What brands actually look for in a creator

If you want brand deals with a small following, stop obsessing over follower count and start paying attention to the signals brands actually respond to.

Content quality

Not polished for the sake of it. Useful quality.

Can you make someone stop scrolling? Can you speak clearly? Can you frame a product naturally? Can you make the video feel native to TikTok, Reels, or Shorts? Can you hold attention for 10, 20, 30 seconds?

That is what brands buy.

Niche fit

A creator with 6,000 followers in a niche the brand actually cares about is often more relevant than a creator with 120,000 followers in a vague lifestyle bucket.

The tighter your niche, the easier it is for a brand to understand why you make sense for them.

Audience trust

Brands care whether people listen to you.

Do your followers ask questions? Do they save your content? Do they comment like they trust your opinion? Do you get DMs asking where something is from, how it works, or whether it is worth buying?

That is signal.

Professionalism

This is where a lot of smaller creators lose.

Brands do not need you to be famous. They do need you to feel like someone who can execute.

If your email replies are vague, your rates change randomly, your deliverables are unclear, and your invoice arrives two weeks late, you do not look like a creator they want to build with.

A smaller creator who is organized will beat a bigger creator who is chaotic more often than people think.


What you do need if you do not have 100K followers

Let’s be honest.

You may not need 100K followers, but you do need proof.

Not necessarily proof that you are famous. Proof that you can help a brand.

That proof can come from:

  • Strong organic content in a clear niche
  • A few excellent unpaid sample videos
  • A small but engaged audience
  • Past brand work, even if it was low-budget
  • UGC-style portfolio content
  • Clean, professional communication

A lot of creators hide behind the follower-count excuse because it feels less personal than the truth.

The truth is usually one of these: Your niche is unclear. Your content is inconsistent. Your page does not show brand fit. You have no portfolio. You do not pitch. You do not follow up. You look like a hobbyist when a brand needs a partner.

That is fixable. And it is much more fixable than waiting for 100K followers.


How to get brand deals with a small following

This is the part that matters.

If you want paid brand deals as a small creator or micro influencer, do these well.

1. Make your niche obvious

A brand should understand your lane in five seconds.

If your page looks like random selfies, one workout clip, a food post, a travel dump, two GRWMs, and one rant about productivity, you are harder to place.

You do not need to be one-dimensional. You do need to be legible.

The easier it is to understand what kind of creator you are, the easier it is for brands to imagine using you.

2. Build a mini portfolio before the deal arrives

A lot of creators say they need a brand deal to build a portfolio.

Usually they need a portfolio to get the brand deal.

Pick 3 to 5 products you already own and create sample brand-style content around them. Make it look like the work you want to get hired for.

Exercises ▸
(1) List every source the article on brand deals for small creators says proof can come from.
(2) Pick up the article on brand deals for small creators where it stops and write the next part.

Data records ▸
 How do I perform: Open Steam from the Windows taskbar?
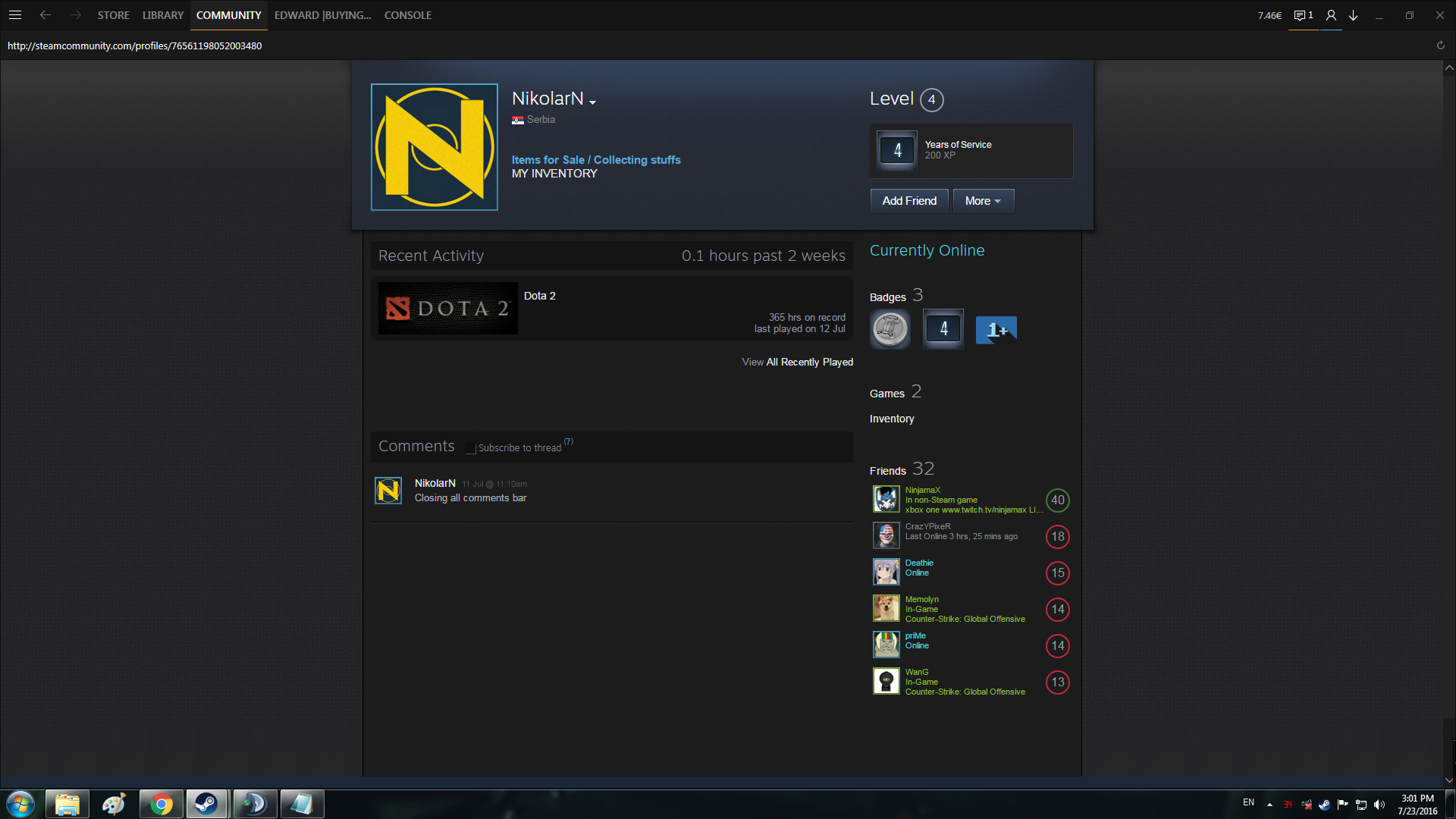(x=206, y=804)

==

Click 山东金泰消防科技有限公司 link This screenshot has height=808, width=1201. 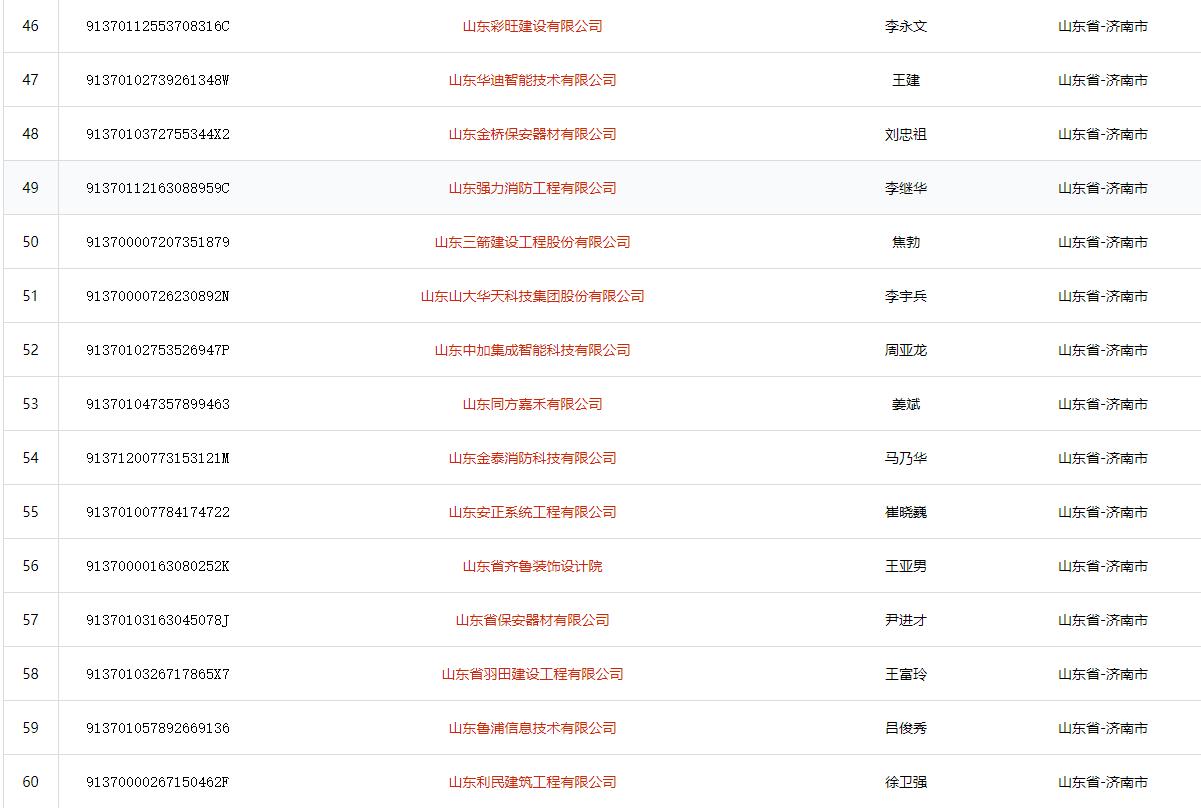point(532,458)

Results in order ▸
(1)
- Strong organic content in a clear niche
- A few excellent unpaid sample videos
- A small but engaged audience
- Past brand work, even if it was low-budget
- UGC-style portfolio content
- Clean, professional communication

(2)
If you want skincare deals, post skincare content. If you want fitness partnerships, make fitness product content. If you want lifestyle UGC work, show lifestyle UGC.

Do not wait for permission.

3. Optimize for trust, not vanity

A smaller page with trust is more monetizable than a bigger page with weak attention.

That means: answer comments write better captions speak more clearly recommend fewer things more credibly post consistently enough that people remember you

If your content makes people believe you, you are commercially stronger than your follower count suggests.

4. Pitch brands that actually fit you

Smaller creators waste a lot of time pitching aspirational brands that make no sense.

Start with the brands you already use, brands in your niche, or brands that already work with micro creators. Your goal is not to impress the internet. Your goal is to get booked.

A good pitch is not "I love your brand, let’s collaborate." It is closer to: I make this kind of content. I reach this kind of audience. Here is why I fit your product. Here is the kind of asset I can create.

That is a real business pitch.

5. Be easy to work with in the right way

Brands do like creators who are easy to work with.

But there is a good version of that and a broke version of that.

The broke version is: cheap, available, unclear, over-flexible, willing to do anything.

The valuable version is: responsive, organized, clear, on time, professional.

One gets used. The other gets rebooked.

6. Treat every deal like the start of a relationship

The fastest way to grow as a creator is not one lucky deal. It is repeat work.

Remember what the brand asked for. Deliver on time. Send the invoice fast. Follow up professionally. Make the experience smooth.

If they liked the content and liked working with you, your follower count becomes less important on the next deal.

That is how smaller creators compound.


Why some creators with big followings still lose deals

This is worth saying because it explains a lot.

A big following can open doors. It does not guarantee the brand wants what is behind the door.

Brands still pass on creators with large audiences when:

  • the engagement is weak
  • the content does not match the brand
  • the creator looks hard to manage
  • the audience feels broad but commercially irrelevant
  • the rates do not line up with the expected return
  • the creator cannot produce the kind of content the brand actually needs

This is why "just grow more" is incomplete advice.

Growth helps. Bookability closes.


The creators who win are usually clearer, not bigger

That is the real takeaway.

The creators getting brand deals without 100K followers are usually not magical. They are just easier to understand and easier to hire.

Their niche is clear. Their content proves something. Their audience trusts them. Their brand fit is obvious. Their communication is solid. Their process does not feel messy.

And when those deals start coming in, they need a system for handling them properly.

That is where most creators start leaking money.

One deal in DMs. One in email. A deliverable in Notes. A due date in their head. An invoice they forgot to send. A rate they cannot remember charging last month.

That chaos is exactly what makes creators feel less professional than they are.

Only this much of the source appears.